EXERCISE DIRECTIONS: Please return every line in the following data that includes the string "computer".

━━━━━ STORED DATA

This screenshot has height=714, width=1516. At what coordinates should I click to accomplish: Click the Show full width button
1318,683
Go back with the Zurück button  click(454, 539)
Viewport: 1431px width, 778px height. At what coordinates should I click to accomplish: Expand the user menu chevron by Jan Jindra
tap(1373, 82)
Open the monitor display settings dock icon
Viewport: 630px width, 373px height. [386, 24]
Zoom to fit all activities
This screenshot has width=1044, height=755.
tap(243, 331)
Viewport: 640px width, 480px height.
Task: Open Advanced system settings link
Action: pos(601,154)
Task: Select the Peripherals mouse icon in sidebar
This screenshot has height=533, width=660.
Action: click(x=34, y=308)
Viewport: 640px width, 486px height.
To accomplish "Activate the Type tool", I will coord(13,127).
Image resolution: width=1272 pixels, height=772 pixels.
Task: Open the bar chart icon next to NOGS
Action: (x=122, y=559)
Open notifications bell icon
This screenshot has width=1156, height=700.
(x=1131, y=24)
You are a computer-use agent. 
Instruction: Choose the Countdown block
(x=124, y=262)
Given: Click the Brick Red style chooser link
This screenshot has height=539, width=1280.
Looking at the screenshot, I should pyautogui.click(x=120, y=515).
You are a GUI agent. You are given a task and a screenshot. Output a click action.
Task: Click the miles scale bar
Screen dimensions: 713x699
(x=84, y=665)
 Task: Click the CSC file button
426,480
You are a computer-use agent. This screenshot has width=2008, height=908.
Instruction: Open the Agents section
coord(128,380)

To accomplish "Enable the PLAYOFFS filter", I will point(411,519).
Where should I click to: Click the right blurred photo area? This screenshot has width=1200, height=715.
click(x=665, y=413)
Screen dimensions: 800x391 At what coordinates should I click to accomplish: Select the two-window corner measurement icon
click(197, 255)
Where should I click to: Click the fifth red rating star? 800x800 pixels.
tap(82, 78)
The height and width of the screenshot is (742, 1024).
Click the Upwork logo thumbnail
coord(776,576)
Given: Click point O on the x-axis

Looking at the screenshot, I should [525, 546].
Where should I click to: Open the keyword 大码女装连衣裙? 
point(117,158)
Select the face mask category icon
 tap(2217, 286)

━━━━━━━━━━

RESULT BELOW:
You are a computer-use agent. 
You are a computer-use agent. This screenshot has width=2008, height=908.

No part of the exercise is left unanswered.